**Goal of the exercise**
Each record has to be repeated exactly as given.
Segment Start: Records for this exercise
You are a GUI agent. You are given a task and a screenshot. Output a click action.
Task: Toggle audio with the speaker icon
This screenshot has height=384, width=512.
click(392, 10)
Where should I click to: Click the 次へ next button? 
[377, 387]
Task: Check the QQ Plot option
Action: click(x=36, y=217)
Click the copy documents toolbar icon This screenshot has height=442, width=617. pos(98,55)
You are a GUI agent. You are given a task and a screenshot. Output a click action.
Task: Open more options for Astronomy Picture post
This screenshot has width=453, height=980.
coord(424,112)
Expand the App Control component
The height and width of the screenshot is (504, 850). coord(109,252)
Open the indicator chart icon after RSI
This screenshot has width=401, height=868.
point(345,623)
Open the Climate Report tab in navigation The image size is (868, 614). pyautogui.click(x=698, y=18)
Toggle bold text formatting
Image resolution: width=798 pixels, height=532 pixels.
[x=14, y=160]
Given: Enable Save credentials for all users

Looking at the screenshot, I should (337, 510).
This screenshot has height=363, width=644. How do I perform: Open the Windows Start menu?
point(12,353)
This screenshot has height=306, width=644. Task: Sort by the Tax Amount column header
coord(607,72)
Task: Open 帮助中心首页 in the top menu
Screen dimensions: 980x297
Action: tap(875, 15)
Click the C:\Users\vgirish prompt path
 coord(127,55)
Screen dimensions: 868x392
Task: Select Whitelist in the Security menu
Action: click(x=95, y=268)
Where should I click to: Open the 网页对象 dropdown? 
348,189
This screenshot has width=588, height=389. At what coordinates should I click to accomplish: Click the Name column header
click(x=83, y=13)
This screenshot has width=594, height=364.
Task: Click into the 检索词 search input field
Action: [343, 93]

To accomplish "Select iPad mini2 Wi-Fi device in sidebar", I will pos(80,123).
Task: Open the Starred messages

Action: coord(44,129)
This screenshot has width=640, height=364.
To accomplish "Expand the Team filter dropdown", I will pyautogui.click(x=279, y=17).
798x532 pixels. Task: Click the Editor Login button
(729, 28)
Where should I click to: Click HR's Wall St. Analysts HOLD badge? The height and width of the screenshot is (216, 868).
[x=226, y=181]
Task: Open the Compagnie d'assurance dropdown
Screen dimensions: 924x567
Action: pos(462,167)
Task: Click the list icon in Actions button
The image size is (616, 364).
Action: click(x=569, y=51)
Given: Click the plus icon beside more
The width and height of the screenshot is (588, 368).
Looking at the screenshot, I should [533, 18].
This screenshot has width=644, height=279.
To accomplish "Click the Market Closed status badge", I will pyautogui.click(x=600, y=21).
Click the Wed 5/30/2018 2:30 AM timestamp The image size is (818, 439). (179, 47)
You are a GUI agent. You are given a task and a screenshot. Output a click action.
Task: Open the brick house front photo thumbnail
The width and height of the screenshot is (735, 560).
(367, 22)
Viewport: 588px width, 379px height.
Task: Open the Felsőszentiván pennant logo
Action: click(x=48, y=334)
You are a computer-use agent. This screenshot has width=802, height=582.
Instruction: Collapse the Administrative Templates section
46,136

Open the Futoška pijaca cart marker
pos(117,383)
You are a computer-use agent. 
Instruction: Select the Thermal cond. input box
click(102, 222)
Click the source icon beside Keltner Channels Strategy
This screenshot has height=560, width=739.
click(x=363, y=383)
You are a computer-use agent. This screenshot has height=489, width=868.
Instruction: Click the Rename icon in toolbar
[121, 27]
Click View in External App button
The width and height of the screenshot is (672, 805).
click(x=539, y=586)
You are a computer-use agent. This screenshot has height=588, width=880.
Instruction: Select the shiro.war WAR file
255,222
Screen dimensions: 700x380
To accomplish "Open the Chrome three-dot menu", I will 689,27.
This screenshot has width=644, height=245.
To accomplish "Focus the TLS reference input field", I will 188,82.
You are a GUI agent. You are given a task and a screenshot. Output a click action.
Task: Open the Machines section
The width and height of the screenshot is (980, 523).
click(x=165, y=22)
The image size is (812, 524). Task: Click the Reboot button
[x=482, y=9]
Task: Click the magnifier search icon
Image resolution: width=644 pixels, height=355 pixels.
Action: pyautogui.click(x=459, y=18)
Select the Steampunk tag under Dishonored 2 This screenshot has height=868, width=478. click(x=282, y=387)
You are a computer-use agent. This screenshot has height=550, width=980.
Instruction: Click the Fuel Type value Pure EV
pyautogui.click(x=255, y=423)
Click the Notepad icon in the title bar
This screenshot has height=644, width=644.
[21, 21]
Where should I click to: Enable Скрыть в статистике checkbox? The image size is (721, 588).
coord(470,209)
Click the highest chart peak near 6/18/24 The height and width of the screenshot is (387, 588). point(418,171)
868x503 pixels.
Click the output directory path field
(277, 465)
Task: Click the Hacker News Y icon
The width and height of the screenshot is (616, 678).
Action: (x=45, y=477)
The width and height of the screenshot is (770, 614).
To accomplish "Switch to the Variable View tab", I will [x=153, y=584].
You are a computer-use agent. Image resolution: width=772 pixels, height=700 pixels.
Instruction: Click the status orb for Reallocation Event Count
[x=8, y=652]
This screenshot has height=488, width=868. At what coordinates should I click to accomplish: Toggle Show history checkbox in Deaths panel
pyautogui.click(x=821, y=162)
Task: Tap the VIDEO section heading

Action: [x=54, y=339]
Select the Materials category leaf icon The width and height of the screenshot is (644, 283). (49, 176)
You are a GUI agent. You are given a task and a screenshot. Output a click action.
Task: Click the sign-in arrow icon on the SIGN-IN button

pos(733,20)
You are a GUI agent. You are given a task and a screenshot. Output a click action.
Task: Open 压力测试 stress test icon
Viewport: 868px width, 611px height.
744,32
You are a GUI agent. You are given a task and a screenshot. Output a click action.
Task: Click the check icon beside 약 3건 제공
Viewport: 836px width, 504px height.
Segment End: Records for this exercise
**Written solution**
You are a GUI agent. You are given a task and a screenshot. Output a click action.
Task: Toggle audio with the speaker icon
This screenshot has height=384, width=512.
click(392, 10)
Where should I click to: Click the 次へ next button? 
[377, 387]
Task: Check the QQ Plot option
Action: click(x=36, y=217)
Click the copy documents toolbar icon This screenshot has height=442, width=617. pos(98,55)
You are a GUI agent. You are given a task and a screenshot. Output a click action.
Task: Open more options for Astronomy Picture post
This screenshot has width=453, height=980.
coord(424,112)
Expand the App Control component
The height and width of the screenshot is (504, 850). coord(109,252)
Open the indicator chart icon after RSI
This screenshot has width=401, height=868.
point(345,623)
Open the Climate Report tab in navigation The image size is (868, 614). pyautogui.click(x=698, y=18)
Toggle bold text formatting
Image resolution: width=798 pixels, height=532 pixels.
[x=14, y=160]
Given: Enable Save credentials for all users

Looking at the screenshot, I should (337, 510).
This screenshot has height=363, width=644. How do I perform: Open the Windows Start menu?
point(12,353)
This screenshot has height=306, width=644. Task: Sort by the Tax Amount column header
coord(607,72)
Task: Open 帮助中心首页 in the top menu
Screen dimensions: 980x297
Action: tap(875, 15)
Click the C:\Users\vgirish prompt path
 coord(127,55)
Screen dimensions: 868x392
Task: Select Whitelist in the Security menu
Action: click(x=95, y=268)
Where should I click to: Open the 网页对象 dropdown? 
348,189
This screenshot has width=588, height=389. At what coordinates should I click to accomplish: Click the Name column header
click(x=83, y=13)
This screenshot has width=594, height=364.
Task: Click into the 检索词 search input field
Action: [343, 93]

To accomplish "Select iPad mini2 Wi-Fi device in sidebar", I will pos(80,123).
Task: Open the Starred messages

Action: coord(44,129)
This screenshot has width=640, height=364.
To accomplish "Expand the Team filter dropdown", I will pyautogui.click(x=279, y=17).
798x532 pixels. Task: Click the Editor Login button
(729, 28)
Where should I click to: Click HR's Wall St. Analysts HOLD badge? The height and width of the screenshot is (216, 868).
[x=226, y=181]
Task: Open the Compagnie d'assurance dropdown
Screen dimensions: 924x567
Action: pos(462,167)
Task: Click the list icon in Actions button
The image size is (616, 364).
Action: click(x=569, y=51)
Given: Click the plus icon beside more
The width and height of the screenshot is (588, 368).
Looking at the screenshot, I should [533, 18].
This screenshot has width=644, height=279.
To accomplish "Click the Market Closed status badge", I will pyautogui.click(x=600, y=21).
Click the Wed 5/30/2018 2:30 AM timestamp The image size is (818, 439). (179, 47)
You are a GUI agent. You are given a task and a screenshot. Output a click action.
Task: Open the brick house front photo thumbnail
The width and height of the screenshot is (735, 560).
(367, 22)
Viewport: 588px width, 379px height.
Task: Open the Felsőszentiván pennant logo
Action: click(x=48, y=334)
You are a computer-use agent. This screenshot has width=802, height=582.
Instruction: Collapse the Administrative Templates section
46,136

Open the Futoška pijaca cart marker
pos(117,383)
You are a computer-use agent. 
Instruction: Select the Thermal cond. input box
click(102, 222)
Click the source icon beside Keltner Channels Strategy
This screenshot has height=560, width=739.
click(x=363, y=383)
You are a computer-use agent. This screenshot has height=489, width=868.
Instruction: Click the Rename icon in toolbar
[121, 27]
Click View in External App button
The width and height of the screenshot is (672, 805).
click(x=539, y=586)
You are a computer-use agent. This screenshot has height=588, width=880.
Instruction: Select the shiro.war WAR file
255,222
Screen dimensions: 700x380
To accomplish "Open the Chrome three-dot menu", I will 689,27.
This screenshot has width=644, height=245.
To accomplish "Focus the TLS reference input field", I will 188,82.
You are a GUI agent. You are given a task and a screenshot. Output a click action.
Task: Open the Machines section
The width and height of the screenshot is (980, 523).
click(x=165, y=22)
The image size is (812, 524). Task: Click the Reboot button
[x=482, y=9]
Task: Click the magnifier search icon
Image resolution: width=644 pixels, height=355 pixels.
Action: pyautogui.click(x=459, y=18)
Select the Steampunk tag under Dishonored 2 This screenshot has height=868, width=478. click(x=282, y=387)
You are a computer-use agent. This screenshot has height=550, width=980.
Instruction: Click the Fuel Type value Pure EV
pyautogui.click(x=255, y=423)
Click the Notepad icon in the title bar
This screenshot has height=644, width=644.
[21, 21]
Where should I click to: Enable Скрыть в статистике checkbox? The image size is (721, 588).
coord(470,209)
Click the highest chart peak near 6/18/24 The height and width of the screenshot is (387, 588). point(418,171)
868x503 pixels.
Click the output directory path field
(277, 465)
Task: Click the Hacker News Y icon
The width and height of the screenshot is (616, 678).
Action: (x=45, y=477)
The width and height of the screenshot is (770, 614).
To accomplish "Switch to the Variable View tab", I will [x=153, y=584].
You are a computer-use agent. Image resolution: width=772 pixels, height=700 pixels.
Instruction: Click the status orb for Reallocation Event Count
[x=8, y=652]
This screenshot has height=488, width=868. At what coordinates should I click to accomplish: Toggle Show history checkbox in Deaths panel
pyautogui.click(x=821, y=162)
Task: Tap the VIDEO section heading

Action: [x=54, y=339]
Select the Materials category leaf icon The width and height of the screenshot is (644, 283). (49, 176)
You are a GUI agent. You are given a task and a screenshot. Output a click action.
Task: Click the sign-in arrow icon on the SIGN-IN button

pos(733,20)
You are a GUI agent. You are given a task and a screenshot. Output a click action.
Task: Open 压力测试 stress test icon
Viewport: 868px width, 611px height.
744,32
You are a GUI agent. You are given a task and a screenshot. Output a click action.
Task: Click the check icon beside 약 3건 제공
Viewport: 836px width, 504px height.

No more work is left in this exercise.